It's a favorite when you want lighter, airier pizza.

The classic ratio

Equal flour and water, with yeast scaled to time and temperature: roughly 0.1% fresh yeast for a ~16 h poolish, up to ~0.5% for a quick ~8 h one (instant dry yeast is about a third of those amounts).

In pizza you typically pre-ferment 20–40% of the total flour as poolish.

How to know it's ready

Whisk the poolish until smooth and cover it. It's ripe when the surface is covered in bubbles and just beginning to dome and recede in the center — a dome means peak; a collapsing center means slightly past, but still usable.

Then mix it with the rest of the flour, water and salt.

When to choose poolish

Use poolish when you want maximum extensibility and an open, light crumb with a touch of tang — great for Neapolitan and contemporary pizza.
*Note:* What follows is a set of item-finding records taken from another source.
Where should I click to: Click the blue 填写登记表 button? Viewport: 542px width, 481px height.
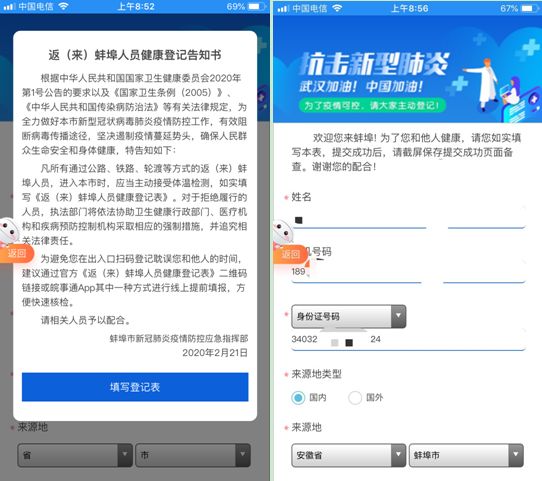(135, 387)
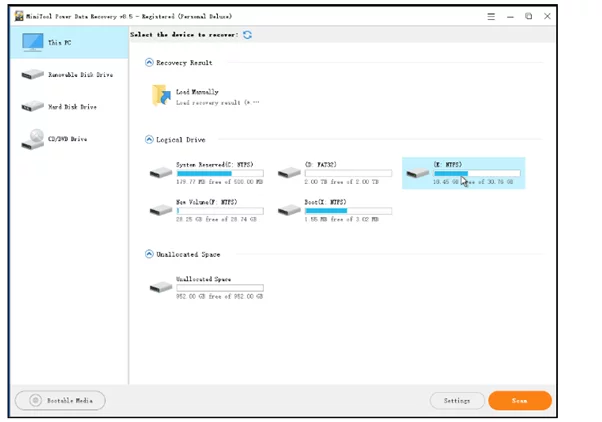Image resolution: width=602 pixels, height=422 pixels.
Task: Select the highlighted (E: NTFS) drive
Action: (463, 173)
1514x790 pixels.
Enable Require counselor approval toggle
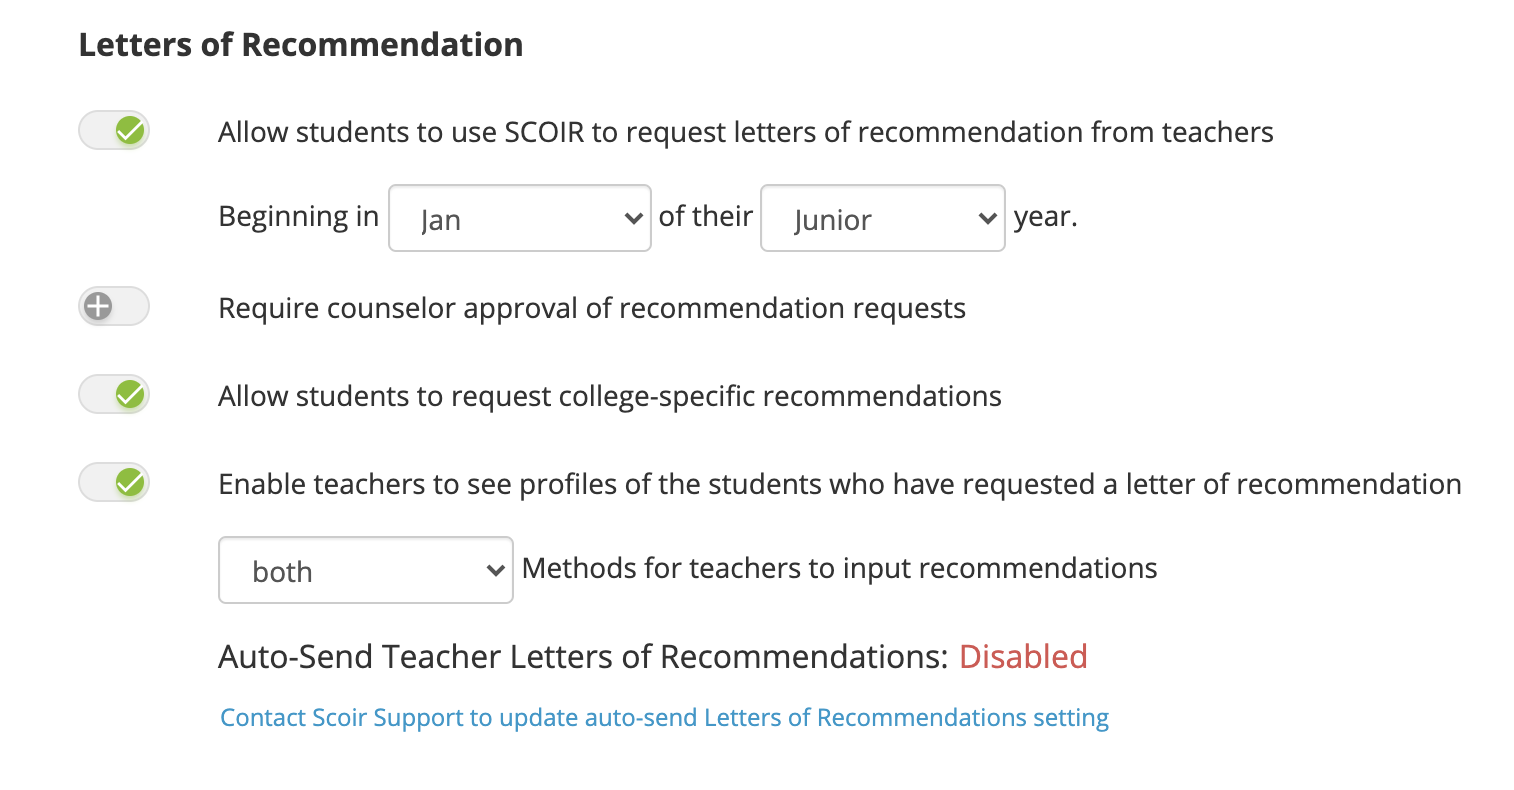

For a drier, sturdier, milder dough, biga is the better match.

Build a poolish recipe in the calculator

FAQ

Why is it called poolish?

The technique is traditionally credited to Polish bakers in the 19th century; it later became a staple of French baking and, eventually, pizza.

How much yeast goes in a poolish?

Very little, scaled to time — around 0.1% fresh yeast for a long (16 h) poolish, up to ~0.5% for a short (8 h) one.